The gentlest SF ever
wiredweird | Earth, or somewhere nearby | 12/10/2006
(5 out of 5 stars)
"The title should have one more word in it: "Robot Love Stories." Despite it's decidedly SF premise, it's hard to call these stories SF. The themes are far more human than the title gives any reason to expect.
The first vignette, "My Robot Baby," is about mother love. Face it, that's not something that comes easily to every woman (or man, for that matter), and there's something to be said for making all your mistakes on a robot instead of a human child. The next story, "The Robot Fixer," is about familial love again, faced with a terrible family tragedy. The robots this time are toys, mementos of a loved one, when that love holds on long after it needed to let go. "Machine Love" points out that, in making robot minds in the image of our own, we're likely to succeed far too well. That new underclass will have a lot to overcome, expecially in pursuing the rewards in their lives that were never part of the product specification. Finally, "Clay" presents robot love in yet another way, the kind that appears when the distinction between human and robot blurs completely - or maybe not so completely, in ways that matter most to sculptor Johnny.

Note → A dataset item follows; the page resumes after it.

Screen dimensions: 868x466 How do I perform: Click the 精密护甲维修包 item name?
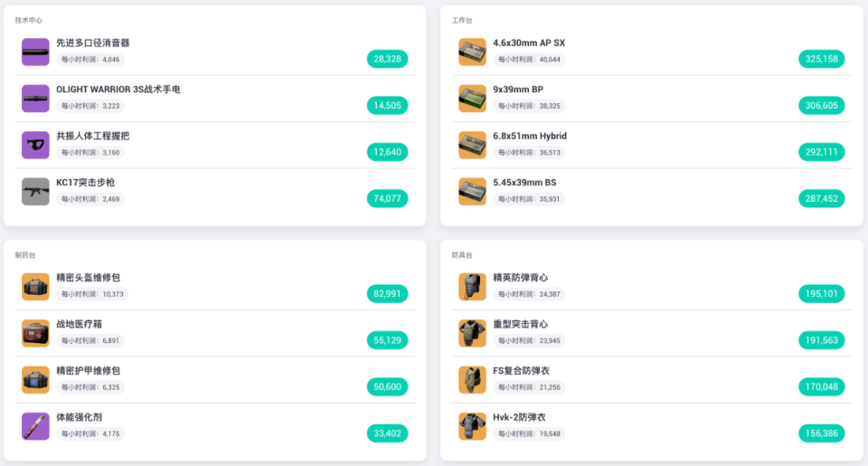click(x=88, y=371)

They are all exceptional and warm stories, enhanced by the extras on this disk. Deleted scenes and alternate endings show other directions that the thoughts could have gone. A ten-minute short, "Mouse," also appears among the extras. It stands away from the robot theme, and I'm wholly sure what to make of it.
These loving, literate stories have my highest recommendation. This quiet set deserves a lot more attention than it's generally gotten.